TASK INSTRUCTIONS: Arrange the stretch of the listing from the line containing "The width and" through the line containing "coord(125,18)" as a Markdown table with the columns Row and Line, skipping any blank lines.

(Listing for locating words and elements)
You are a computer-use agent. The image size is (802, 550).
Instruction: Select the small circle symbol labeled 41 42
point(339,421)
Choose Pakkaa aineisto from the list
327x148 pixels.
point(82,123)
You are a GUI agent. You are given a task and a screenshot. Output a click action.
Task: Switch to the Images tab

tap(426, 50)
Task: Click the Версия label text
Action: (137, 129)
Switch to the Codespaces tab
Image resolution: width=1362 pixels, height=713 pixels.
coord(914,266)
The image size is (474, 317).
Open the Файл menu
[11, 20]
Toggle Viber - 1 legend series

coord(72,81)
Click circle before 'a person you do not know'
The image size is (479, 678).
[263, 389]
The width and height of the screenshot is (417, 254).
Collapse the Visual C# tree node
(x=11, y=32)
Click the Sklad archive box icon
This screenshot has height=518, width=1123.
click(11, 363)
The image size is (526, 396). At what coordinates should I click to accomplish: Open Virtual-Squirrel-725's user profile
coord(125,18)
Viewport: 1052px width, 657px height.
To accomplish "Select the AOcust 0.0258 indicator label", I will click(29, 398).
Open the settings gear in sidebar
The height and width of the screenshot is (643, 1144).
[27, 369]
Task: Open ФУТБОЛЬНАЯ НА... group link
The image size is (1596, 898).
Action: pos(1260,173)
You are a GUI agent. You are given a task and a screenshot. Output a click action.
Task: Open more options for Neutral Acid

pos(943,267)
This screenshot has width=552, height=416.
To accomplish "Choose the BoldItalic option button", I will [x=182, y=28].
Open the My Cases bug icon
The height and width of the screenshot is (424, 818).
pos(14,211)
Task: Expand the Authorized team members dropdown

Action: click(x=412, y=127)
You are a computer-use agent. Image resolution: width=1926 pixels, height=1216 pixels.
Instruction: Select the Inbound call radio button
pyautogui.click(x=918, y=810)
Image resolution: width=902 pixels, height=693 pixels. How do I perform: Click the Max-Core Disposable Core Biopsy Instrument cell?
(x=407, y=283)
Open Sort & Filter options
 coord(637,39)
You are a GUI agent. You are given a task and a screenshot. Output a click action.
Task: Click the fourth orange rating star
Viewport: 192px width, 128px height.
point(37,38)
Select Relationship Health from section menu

COMPLETED TASK:
| Row | Line |
|---|---|
| 1 | The width and height of the screenshot is (417, 254). |
| 2 | Collapse the Visual C# tree node |
| 3 | (x=11, y=32) |
| 4 | Click the Sklad archive box icon |
| 5 | This screenshot has height=518, width=1123. |
| 6 | click(11, 363) |
| 7 | The image size is (526, 396). At what coordinates should I click to accomplish: Open Virtual-Squirrel-725's user profile |
| 8 | coord(125,18) |